→ The request: Give the lines of the listing between the line containing "Task: Open the Comments speech bubble icon" and the line containing "pos(331,46)", inclusive, as a numbered list with blank lines left out.

→ Provided records:
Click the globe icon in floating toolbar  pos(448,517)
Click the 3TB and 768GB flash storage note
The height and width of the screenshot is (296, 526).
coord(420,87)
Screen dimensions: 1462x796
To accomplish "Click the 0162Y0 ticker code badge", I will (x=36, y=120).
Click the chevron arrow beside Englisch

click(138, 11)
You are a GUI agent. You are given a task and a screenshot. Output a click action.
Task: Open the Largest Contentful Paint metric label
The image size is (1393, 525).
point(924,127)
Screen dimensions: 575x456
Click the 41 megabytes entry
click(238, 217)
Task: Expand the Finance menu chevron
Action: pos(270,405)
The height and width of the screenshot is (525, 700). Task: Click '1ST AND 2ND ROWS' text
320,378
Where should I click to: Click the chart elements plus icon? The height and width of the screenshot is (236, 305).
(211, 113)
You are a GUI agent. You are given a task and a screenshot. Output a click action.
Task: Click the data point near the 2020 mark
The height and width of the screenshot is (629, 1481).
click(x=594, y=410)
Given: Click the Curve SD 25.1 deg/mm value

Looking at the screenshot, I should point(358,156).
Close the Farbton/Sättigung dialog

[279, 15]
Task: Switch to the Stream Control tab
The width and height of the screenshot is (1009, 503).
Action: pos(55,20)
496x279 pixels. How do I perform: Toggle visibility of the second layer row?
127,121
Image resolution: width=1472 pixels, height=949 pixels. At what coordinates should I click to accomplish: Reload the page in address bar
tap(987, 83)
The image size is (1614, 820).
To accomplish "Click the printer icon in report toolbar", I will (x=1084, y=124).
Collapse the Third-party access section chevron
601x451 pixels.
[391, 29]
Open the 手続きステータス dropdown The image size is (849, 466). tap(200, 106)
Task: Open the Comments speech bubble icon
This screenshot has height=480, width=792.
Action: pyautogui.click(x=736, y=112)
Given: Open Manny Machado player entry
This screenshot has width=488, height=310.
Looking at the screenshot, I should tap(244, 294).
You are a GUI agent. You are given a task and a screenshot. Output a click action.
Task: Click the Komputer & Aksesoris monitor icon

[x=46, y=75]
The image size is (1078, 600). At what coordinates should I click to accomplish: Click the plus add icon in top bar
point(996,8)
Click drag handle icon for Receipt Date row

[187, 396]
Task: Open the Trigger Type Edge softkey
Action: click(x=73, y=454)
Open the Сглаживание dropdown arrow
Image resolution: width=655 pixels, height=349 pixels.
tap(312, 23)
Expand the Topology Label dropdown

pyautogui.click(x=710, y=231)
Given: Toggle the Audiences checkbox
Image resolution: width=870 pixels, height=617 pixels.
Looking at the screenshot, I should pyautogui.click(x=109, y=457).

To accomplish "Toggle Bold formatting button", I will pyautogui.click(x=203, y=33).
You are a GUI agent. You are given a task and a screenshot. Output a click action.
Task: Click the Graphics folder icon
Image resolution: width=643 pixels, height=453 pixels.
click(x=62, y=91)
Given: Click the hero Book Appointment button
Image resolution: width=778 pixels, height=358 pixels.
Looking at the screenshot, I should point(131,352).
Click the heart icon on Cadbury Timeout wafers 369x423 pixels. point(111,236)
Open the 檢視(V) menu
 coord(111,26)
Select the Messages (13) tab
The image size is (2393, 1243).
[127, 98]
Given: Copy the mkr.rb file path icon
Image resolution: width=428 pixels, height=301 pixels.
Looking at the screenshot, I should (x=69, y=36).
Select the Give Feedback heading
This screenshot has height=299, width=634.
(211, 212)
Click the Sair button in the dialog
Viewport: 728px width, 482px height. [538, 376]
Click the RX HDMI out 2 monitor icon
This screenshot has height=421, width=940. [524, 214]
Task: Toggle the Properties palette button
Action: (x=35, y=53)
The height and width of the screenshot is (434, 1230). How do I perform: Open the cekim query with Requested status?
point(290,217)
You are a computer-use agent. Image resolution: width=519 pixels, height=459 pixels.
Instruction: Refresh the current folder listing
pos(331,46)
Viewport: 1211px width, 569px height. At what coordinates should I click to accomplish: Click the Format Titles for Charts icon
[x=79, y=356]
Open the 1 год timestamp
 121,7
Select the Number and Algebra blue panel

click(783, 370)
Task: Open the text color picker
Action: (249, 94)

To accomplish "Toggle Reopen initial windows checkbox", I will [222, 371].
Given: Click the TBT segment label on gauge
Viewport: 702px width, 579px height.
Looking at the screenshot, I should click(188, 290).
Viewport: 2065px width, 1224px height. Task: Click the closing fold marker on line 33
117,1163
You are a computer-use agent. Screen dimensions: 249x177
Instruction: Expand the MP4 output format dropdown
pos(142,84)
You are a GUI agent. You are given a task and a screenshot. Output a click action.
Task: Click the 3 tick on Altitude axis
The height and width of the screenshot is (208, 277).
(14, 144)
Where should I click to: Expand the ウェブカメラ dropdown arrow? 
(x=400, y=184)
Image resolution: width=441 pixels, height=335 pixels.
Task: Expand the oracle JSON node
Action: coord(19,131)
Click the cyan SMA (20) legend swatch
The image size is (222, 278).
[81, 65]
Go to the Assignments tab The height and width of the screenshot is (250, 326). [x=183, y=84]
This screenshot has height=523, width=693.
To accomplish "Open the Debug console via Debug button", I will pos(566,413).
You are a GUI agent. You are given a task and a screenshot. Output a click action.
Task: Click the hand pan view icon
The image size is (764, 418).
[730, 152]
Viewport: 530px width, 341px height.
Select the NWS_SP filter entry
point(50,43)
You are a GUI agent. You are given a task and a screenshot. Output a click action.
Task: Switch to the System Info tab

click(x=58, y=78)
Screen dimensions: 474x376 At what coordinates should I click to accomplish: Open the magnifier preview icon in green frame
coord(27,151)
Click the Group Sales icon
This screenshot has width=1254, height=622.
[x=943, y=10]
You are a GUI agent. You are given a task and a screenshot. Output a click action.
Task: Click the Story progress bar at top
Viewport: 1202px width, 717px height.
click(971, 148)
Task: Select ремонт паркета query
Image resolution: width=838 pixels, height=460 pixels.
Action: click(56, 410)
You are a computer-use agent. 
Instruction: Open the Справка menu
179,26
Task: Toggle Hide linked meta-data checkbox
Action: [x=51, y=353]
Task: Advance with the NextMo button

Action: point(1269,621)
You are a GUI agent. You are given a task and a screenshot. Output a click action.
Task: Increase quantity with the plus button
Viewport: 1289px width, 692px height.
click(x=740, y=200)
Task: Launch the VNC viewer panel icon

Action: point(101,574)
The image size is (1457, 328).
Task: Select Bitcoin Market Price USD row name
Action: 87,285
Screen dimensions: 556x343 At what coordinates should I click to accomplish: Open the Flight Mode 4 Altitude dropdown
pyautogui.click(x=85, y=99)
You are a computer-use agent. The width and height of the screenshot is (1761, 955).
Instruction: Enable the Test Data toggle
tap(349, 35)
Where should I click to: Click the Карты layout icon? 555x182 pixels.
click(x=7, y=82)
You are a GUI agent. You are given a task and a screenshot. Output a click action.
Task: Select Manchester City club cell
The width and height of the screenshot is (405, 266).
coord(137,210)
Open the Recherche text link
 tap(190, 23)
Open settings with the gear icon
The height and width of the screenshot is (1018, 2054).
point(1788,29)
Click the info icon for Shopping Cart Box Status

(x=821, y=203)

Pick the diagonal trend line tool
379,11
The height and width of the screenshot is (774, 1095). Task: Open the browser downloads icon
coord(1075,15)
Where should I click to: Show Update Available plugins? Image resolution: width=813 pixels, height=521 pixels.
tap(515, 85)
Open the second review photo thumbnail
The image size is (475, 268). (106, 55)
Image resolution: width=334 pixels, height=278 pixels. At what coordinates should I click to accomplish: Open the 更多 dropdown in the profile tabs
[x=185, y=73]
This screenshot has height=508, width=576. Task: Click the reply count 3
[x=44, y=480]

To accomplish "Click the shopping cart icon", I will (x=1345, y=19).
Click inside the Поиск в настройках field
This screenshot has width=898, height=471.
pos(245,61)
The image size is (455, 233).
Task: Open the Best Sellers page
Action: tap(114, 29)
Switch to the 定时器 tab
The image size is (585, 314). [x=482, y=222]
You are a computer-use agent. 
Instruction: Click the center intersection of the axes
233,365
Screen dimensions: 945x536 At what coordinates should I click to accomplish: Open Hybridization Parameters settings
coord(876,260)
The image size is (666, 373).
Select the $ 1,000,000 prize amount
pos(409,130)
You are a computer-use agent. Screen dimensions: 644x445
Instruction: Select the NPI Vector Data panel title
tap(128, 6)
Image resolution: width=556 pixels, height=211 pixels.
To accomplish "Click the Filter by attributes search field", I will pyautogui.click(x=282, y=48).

→ Result for this exercise:
1. Task: Open the Comments speech bubble icon
2. This screenshot has height=480, width=792.
3. Action: pyautogui.click(x=736, y=112)
4. Given: Open Manny Machado player entry
5. This screenshot has width=488, height=310.
6. Looking at the screenshot, I should tap(244, 294).
7. You are a GUI agent. You are given a task and a screenshot. Output a click action.
8. Task: Click the Komputer & Aksesoris monitor icon
9. [x=46, y=75]
10. The image size is (1078, 600). At what coordinates should I click to accomplish: Click the plus add icon in top bar
11. point(996,8)
12. Click drag handle icon for Receipt Date row
13. [187, 396]
14. Task: Open the Trigger Type Edge softkey
15. Action: click(x=73, y=454)
16. Open the Сглаживание dropdown arrow
17. Image resolution: width=655 pixels, height=349 pixels.
18. tap(312, 23)
19. Expand the Topology Label dropdown
20. pyautogui.click(x=710, y=231)
21. Given: Toggle the Audiences checkbox
22. Image resolution: width=870 pixels, height=617 pixels.
23. Looking at the screenshot, I should pyautogui.click(x=109, y=457).
24. To accomplish "Toggle Bold formatting button", I will pyautogui.click(x=203, y=33).
25. You are a GUI agent. You are given a task and a screenshot. Output a click action.
26. Task: Click the Graphics folder icon
27. Image resolution: width=643 pixels, height=453 pixels.
28. click(x=62, y=91)
29. Given: Click the hero Book Appointment button
30. Image resolution: width=778 pixels, height=358 pixels.
31. Looking at the screenshot, I should point(131,352).
32. Click the heart icon on Cadbury Timeout wafers 369x423 pixels. point(111,236)
33. Open the 檢視(V) menu
34.  coord(111,26)
35. Select the Messages (13) tab
36. The image size is (2393, 1243).
37. [127, 98]
38. Given: Copy the mkr.rb file path icon
39. Image resolution: width=428 pixels, height=301 pixels.
40. Looking at the screenshot, I should (x=69, y=36).
41. Select the Give Feedback heading
42. This screenshot has height=299, width=634.
43. (211, 212)
44. Click the Sair button in the dialog
45. Viewport: 728px width, 482px height. [538, 376]
46. Click the RX HDMI out 2 monitor icon
47. This screenshot has height=421, width=940. [524, 214]
48. Task: Toggle the Properties palette button
49. Action: (x=35, y=53)
50. The height and width of the screenshot is (434, 1230). How do I perform: Open the cekim query with Requested status?
51. point(290,217)
52. You are a computer-use agent. Image resolution: width=519 pixels, height=459 pixels.
53. Instruction: Refresh the current folder listing
54. pos(331,46)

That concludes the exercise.